#### [About this task]
The answer must be one number: how many lines of the records contain "Switch".

#### [Records supplied]
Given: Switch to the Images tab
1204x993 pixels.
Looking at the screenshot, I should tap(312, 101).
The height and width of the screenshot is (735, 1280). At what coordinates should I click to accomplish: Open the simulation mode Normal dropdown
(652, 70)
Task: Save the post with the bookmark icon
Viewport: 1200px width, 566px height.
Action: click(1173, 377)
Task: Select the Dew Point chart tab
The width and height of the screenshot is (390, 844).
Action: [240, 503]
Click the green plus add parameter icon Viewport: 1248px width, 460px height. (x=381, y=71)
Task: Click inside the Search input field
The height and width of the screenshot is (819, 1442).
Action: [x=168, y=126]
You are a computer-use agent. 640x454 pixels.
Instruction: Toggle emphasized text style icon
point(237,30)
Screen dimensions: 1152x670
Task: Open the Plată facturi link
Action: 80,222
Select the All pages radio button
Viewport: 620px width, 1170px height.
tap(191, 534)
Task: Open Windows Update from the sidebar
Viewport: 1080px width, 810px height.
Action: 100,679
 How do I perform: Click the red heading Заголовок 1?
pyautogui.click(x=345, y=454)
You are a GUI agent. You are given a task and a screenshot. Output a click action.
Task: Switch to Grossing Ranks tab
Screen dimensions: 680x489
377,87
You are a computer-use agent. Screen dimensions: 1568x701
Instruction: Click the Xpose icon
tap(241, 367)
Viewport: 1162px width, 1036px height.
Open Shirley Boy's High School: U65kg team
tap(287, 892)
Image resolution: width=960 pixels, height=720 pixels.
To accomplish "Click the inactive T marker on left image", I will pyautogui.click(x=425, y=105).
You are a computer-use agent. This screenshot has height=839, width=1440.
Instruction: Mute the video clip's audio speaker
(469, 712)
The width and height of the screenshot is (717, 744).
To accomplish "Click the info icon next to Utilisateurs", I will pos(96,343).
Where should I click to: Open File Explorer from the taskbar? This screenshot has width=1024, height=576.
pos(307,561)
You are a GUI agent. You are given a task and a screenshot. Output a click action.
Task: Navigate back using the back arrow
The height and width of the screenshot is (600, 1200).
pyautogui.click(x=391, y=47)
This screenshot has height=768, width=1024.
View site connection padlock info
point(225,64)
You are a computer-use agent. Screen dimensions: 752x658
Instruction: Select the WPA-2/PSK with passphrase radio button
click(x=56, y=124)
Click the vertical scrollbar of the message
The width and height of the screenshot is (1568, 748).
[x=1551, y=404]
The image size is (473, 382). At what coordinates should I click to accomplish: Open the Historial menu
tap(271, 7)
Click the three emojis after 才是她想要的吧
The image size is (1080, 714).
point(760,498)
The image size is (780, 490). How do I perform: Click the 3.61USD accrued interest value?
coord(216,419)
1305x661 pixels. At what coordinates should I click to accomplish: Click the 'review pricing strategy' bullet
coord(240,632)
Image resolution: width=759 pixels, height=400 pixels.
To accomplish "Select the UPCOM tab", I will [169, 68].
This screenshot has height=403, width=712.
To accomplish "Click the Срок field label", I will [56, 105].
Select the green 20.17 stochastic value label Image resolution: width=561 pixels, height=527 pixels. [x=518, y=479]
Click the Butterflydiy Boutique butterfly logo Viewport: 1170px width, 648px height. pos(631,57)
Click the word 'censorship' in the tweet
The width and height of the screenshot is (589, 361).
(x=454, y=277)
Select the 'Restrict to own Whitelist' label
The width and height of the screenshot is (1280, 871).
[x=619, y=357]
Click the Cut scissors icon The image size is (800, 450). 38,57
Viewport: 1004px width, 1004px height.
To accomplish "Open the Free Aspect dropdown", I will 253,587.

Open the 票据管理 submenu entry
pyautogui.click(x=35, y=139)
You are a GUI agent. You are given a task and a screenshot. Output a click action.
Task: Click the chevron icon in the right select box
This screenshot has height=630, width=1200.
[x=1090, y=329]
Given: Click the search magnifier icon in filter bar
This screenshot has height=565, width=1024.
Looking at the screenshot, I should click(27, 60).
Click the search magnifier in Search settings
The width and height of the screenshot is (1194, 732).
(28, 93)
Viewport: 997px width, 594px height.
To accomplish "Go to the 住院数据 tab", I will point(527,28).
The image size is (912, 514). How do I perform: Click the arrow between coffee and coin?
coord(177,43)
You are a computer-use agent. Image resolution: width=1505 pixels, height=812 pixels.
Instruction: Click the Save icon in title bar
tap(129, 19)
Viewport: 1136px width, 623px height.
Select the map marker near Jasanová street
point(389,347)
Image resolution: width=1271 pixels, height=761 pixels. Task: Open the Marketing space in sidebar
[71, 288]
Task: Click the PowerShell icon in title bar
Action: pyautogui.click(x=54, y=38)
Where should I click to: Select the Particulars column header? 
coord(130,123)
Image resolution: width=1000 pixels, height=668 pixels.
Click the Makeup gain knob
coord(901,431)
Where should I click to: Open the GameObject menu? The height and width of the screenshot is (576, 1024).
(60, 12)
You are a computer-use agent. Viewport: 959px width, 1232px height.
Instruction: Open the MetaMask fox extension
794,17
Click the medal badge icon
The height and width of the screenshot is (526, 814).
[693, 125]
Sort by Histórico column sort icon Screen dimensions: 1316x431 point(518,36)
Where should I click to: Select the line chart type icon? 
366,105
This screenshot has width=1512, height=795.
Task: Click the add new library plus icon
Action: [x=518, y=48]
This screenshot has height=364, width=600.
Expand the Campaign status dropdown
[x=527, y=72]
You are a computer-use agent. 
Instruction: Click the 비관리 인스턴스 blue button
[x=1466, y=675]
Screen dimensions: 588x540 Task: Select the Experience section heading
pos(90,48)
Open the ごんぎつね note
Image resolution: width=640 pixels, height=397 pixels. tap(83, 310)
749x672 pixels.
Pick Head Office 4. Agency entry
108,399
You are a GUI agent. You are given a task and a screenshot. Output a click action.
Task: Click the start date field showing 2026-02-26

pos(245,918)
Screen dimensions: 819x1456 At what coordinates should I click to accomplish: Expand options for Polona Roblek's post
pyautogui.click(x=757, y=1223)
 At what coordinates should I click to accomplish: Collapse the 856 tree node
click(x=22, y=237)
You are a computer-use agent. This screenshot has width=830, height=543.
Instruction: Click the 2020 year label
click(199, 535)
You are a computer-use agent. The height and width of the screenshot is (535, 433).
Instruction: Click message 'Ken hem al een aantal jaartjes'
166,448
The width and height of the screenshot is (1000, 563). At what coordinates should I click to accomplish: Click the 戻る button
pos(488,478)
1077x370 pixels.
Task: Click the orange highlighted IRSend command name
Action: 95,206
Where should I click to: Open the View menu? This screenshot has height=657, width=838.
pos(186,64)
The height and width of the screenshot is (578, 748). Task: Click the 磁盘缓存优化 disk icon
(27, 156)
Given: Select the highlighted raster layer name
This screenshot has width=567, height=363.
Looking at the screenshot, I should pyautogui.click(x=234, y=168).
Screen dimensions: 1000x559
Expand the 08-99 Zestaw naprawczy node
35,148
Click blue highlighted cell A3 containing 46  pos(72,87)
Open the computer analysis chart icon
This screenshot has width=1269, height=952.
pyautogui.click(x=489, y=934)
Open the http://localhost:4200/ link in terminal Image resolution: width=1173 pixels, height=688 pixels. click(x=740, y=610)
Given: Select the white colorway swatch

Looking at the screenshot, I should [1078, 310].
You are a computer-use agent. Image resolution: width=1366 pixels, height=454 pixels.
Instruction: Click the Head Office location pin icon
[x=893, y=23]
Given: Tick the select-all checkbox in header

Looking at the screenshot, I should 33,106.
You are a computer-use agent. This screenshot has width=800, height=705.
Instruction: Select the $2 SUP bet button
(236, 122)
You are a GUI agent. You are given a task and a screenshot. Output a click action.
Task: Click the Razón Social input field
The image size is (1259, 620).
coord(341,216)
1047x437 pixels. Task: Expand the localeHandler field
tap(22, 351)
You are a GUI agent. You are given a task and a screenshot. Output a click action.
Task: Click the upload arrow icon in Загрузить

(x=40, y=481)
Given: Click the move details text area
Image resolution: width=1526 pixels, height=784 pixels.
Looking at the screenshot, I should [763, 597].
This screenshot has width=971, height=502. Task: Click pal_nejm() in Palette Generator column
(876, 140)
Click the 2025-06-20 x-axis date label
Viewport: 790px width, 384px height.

#### [Written solution]
2